Cross-border transactions can be understood in both a broad and narrow sense.

Cross-border transactions in a narrow sense refer to the exchange of goods and services between countries. For the trading parties, it is foreign trade. Cross-border transactions in a broad sense further cover the entire process of corresponding cross-border import and export arrangements, cross-border trade models, cross-border settlements, etc. related to the above-mentioned cross-border trade behaviors.

First, cross-border trade settlement in RMB will help enterprises effectively avoid exchange rate risks. Trade between foreign companies in countries and regions such as the United States, Europe, and Japan and domestic companies in China is usually priced and settled in US dollars, euros, and yen. The exchange rate risks between the US dollar, euro, yen, and RMB brought about by this are usually mainly borne by domestic companies. If international settlement can be made in RMB, domestic companies can avoid such exchange rate risks. China’s trade with other countries, mainly trade with Southeast Asia and South Korea, is usually priced and settled in the currencies of third countries, so that domestic companies and companies in these countries also bear exchange rate risks. When RMB is used for cross-border trade settlement, the foreign exchange rate risks borne by companies in China and neighboring regions that use RMB for international settlement can be partially eliminated.

Secondly, it helps to clarify the operating results of enterprises. When Chinese enterprises use RMB for cross-border trade settlement, their operating results are usually more transparent, which means that the costs of import enterprises and the profits of export enterprises can be more clearly fixed, which is conducive to the financial accounting of enterprises.

Thirdly, it saves the relevant expenses of enterprises in foreign currency derivative transactions. When enterprises settle in non-local currencies in trade, they usually entrust banks to conduct derivative transactions to avoid exchange rate risks. From the charging standards of forward foreign exchange settlement and sale of Chinese commercial banks, the purchase of three-month US dollars is charged at 2.5% of the transaction amount, and the sale of three-month US dollars is charged at 5% of the transaction amount. The charging standards of foreign banks for this transaction are generally higher than those of Chinese banks. According to the survey, entrusting banks to conduct derivative transactions accounts for about 2% to 3% of the operating income of enterprises. Since the reform and opening up, since Chinese enterprises mainly use international currencies such as US dollars, euros and yen for international settlements, they have borne a large amount of foreign currency derivative transaction fees to control exchange rate risks, which has increased the transaction costs of enterprises and weakened the international competitiveness of Chinese enterprises. If RMB is used for international settlement, the derivative transaction fees borne by Chinese enterprises to avoid exchange rate risks can be eliminated.

Fourth, it saves part of the exchange costs caused by two foreign exchange transactions. Most of the trade between China’s neighboring countries and regions and China is settled in US dollars, and the US dollar cannot be circulated in their countries. Therefore, settlement usually requires two exchanges of local currency, one US dollar and one local currency. This situation mainly occurs in the company’s internal transactions, that is, trade between subsidiaries or between subsidiaries and parent companies. Taking the exchange of US dollars to RMB as an example, the bank charges an exchange fee of 1.25% of the transaction amount. If RMB can be used for cross-border trade settlement, one of the exchanges can be reduced and related costs can be saved.

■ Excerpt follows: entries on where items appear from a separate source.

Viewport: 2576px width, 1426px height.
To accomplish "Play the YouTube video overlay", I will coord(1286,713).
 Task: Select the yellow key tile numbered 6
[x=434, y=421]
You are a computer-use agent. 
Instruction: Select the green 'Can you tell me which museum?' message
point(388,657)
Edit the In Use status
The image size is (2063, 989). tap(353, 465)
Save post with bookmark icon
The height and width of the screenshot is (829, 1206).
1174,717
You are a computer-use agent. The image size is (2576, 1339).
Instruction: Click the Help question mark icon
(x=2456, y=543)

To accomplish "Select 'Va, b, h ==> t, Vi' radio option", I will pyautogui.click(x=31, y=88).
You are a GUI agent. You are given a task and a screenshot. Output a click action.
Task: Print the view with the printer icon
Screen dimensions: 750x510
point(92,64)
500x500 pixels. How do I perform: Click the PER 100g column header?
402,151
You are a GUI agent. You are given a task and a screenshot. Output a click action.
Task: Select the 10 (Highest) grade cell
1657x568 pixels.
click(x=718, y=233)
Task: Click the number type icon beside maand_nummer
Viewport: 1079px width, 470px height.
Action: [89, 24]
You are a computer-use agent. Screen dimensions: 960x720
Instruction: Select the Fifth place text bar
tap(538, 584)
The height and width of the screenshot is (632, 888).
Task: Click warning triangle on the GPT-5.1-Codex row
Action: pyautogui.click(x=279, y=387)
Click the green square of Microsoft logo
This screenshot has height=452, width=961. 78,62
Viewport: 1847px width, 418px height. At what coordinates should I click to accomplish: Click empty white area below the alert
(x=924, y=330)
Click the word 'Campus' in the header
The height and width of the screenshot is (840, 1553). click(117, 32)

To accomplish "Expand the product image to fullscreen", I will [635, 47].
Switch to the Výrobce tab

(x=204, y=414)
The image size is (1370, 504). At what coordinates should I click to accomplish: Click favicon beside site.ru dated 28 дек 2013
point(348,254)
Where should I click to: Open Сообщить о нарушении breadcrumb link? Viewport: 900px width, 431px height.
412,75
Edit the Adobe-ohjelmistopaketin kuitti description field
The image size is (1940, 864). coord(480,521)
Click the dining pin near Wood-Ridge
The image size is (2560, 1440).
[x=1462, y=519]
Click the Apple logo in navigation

Finally, cross-border trade settlement in RMB can speed up settlement and improve the efficiency of corporate capital use. Reducing one exchange itself reduces the relevant links of capital flow, shortens the settlement process, and improves the efficiency of capital use. At the same time, since there is no need to trade foreign currency derivatives, enterprises can reduce the corresponding human resources investment and related capital investment, which is also conducive to speeding up the operation of enterprises.